* **Exercise tasks**:
[A] Set down the part of the theology passage on the laments below between "The third lament" and "made every path impassable (7–9).", inclusive.
[B] Answer these questions using the theology passage on the laments below:
(i) As what is Jerusalem viewed in the first lament?
(ii) Why has Jerusalem, presented as a daughter in the second lament, been abandoned to her enemies?
(iii) From whose perspective is the third lament told?
[C] Write what comes next in the theology passage on the laments below, continuing from its final sentence.

Theology: In the first lament, Jerusalem is viewed as a widow who was deprived of her husband and children. The lament conveys the idea that the judgment for Judah’s sins that was predicted by the prophets was not a bluff made by God, but was actually a genuine warning of a devastating judgment that has now taken place. It is also meant to convey to the nations that if God has carried out the judgment about which He warned His people, He will certainly also carry out what He has said concerning the nations concerning their judgment.

The second lament presents Jerusalem as a daughter who has been abandoned to her enemies because of her many sins against God. The people in ruin are told to cry out before God day and night and not cease to seek His mercy in the midst of the devastation.

The third lament is from the perspective of a person who is experiencing the judgment of God. It describes an absolute shunning by God of the individual that leads to absolute chaos on every side, so that the person is in despair. “He has walled me in so that I cannot get out; he has weighted me down with heavy prison chains. Alsowhen I cry out desperately for help,  he has shut out my prayer. He has blocked every road I take with a wall of hewn stones; he has made every path impassable (7–9).

* **Data extract**:
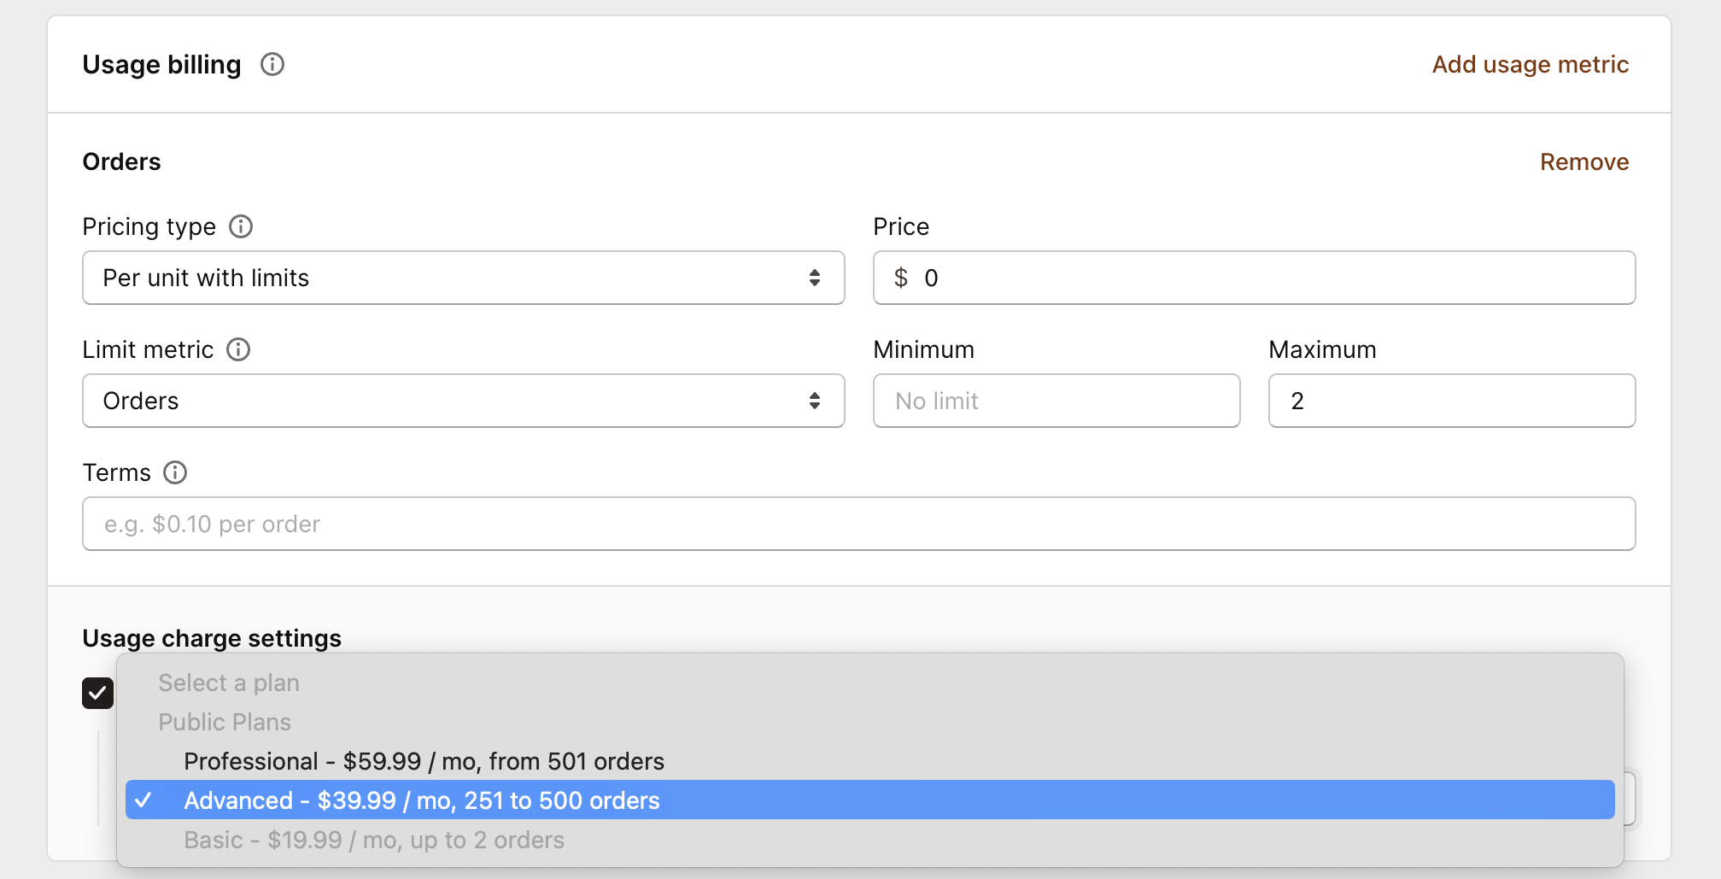Viewport: 1721px width, 879px height.
Task: Click the info icon next to Terms
Action: tap(175, 472)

* **Solved problems**:
[A]
The third lament is from the perspective of a person who is experiencing the judgment of God. It describes an absolute shunning by God of the individual that leads to absolute chaos on every side, so that the person is in despair. “He has walled me in so that I cannot get out; he has weighted me down with heavy prison chains. Alsowhen I cry out desperately for help,  he has shut out my prayer. He has blocked every road I take with a wall of hewn stones; he has made every path impassable (7–9).

[B]
(i) A widow deprived of her husband and children.
(ii) Because of her many sins against God.
(iii) A person who is experiencing the judgment of God.

[C]
God is presented as pursuing the person as a predator who relentlessly cuts off every avenue of relief from destruction. Because God is the enemy of the person under judgment, there is no hope of a higher power relieving one of the onslaught. The result of God’s judgment is absolute despair and hopelessness.
What causes a glimmer of hope to appear is when the mourner remembers YHWH’s ḥesed, and that even though God is not obligated to answer the prayers of those under judgment, He may still do so if one cries out to Him in repentance. Hope is, therefore, found only in the character of God and His love for His people. Hence, only God can bring relief from His own judgment, and hope is born for those who seek Him. 

The fourth lament follows the same pattern of thought as laments 1 and 2. 

Finally, the fifth lament is a prayer to God that, perhaps, means to be an example of what a repentant prayer should look like. It ends with asking God to restore them, unless He has decided that they have gone to the point of no return and can no longer be forgiven.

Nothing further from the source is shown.